◆ **TASK INSTRUCTIONS**:
Please rescale the items from the line with "Sort by バウチャーコードのステータス column" through the end of the items, both ends included, by repeating those lines in full with their requests and multiplying every coordinate in the answers by 0.65, rounding to whole numbers with halves going up. Leave the pictures out of your answer.

◆ **SUPPLIED MATERIAL**:
┌──
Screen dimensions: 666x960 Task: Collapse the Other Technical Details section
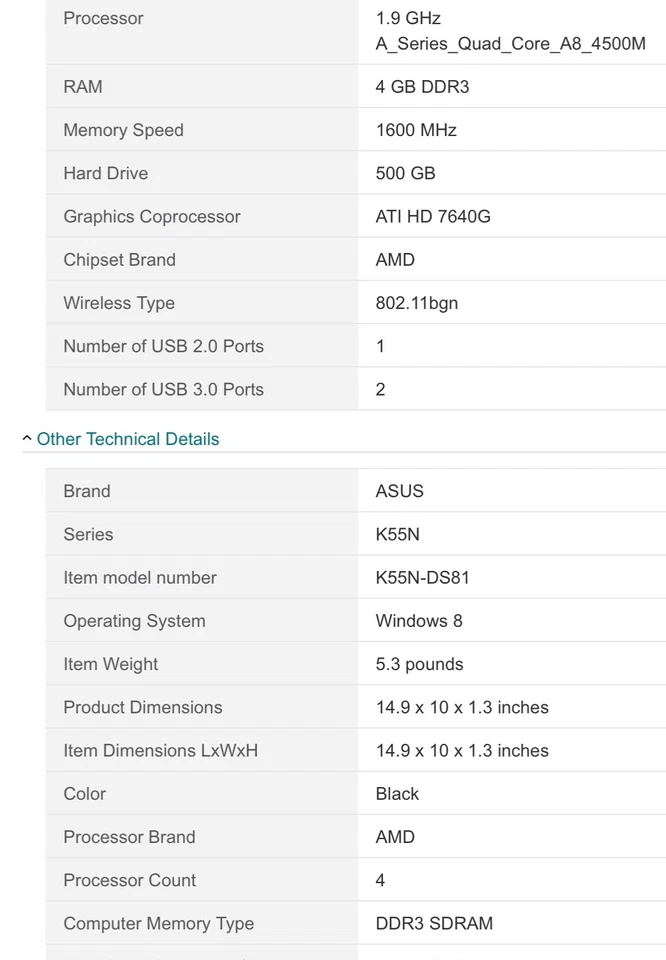128,439

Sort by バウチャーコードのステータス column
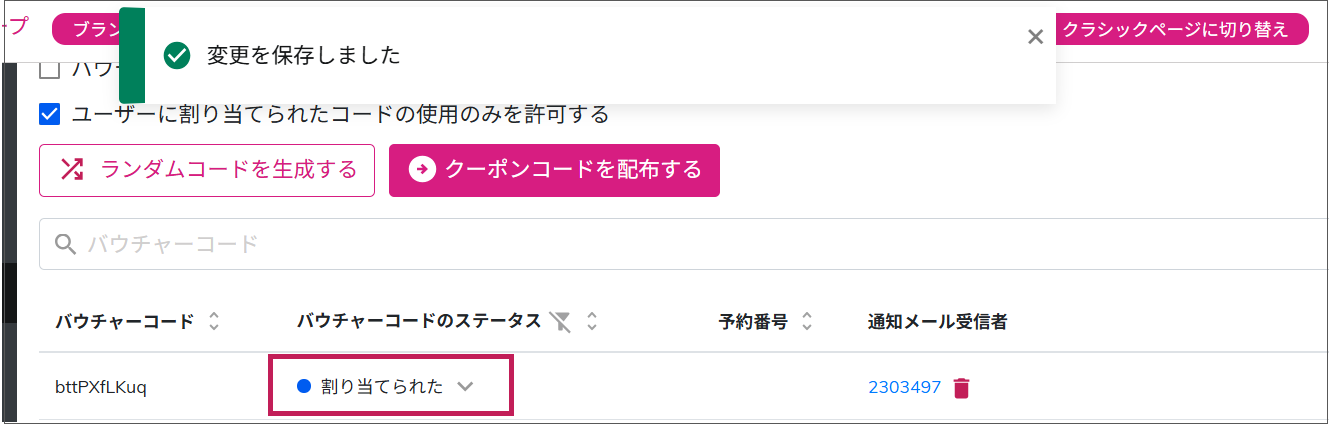(x=592, y=322)
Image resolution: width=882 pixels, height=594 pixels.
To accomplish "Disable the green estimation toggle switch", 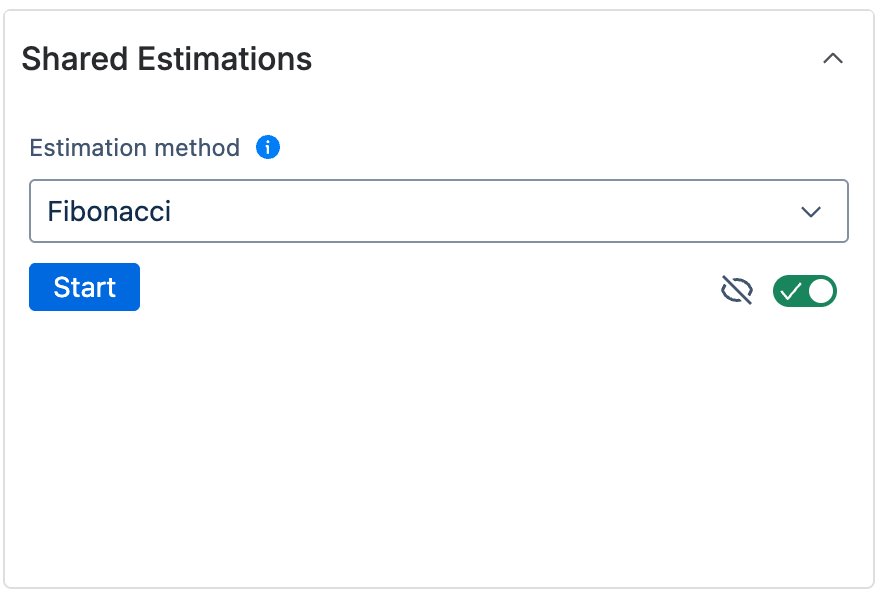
└──
◆ **WRITTEN SOLUTION**:
Sort by バウチャーコードのステータス column
(x=385, y=209)
Image resolution: width=882 pixels, height=594 pixels.
To accomplish "Disable the green estimation toggle switch", 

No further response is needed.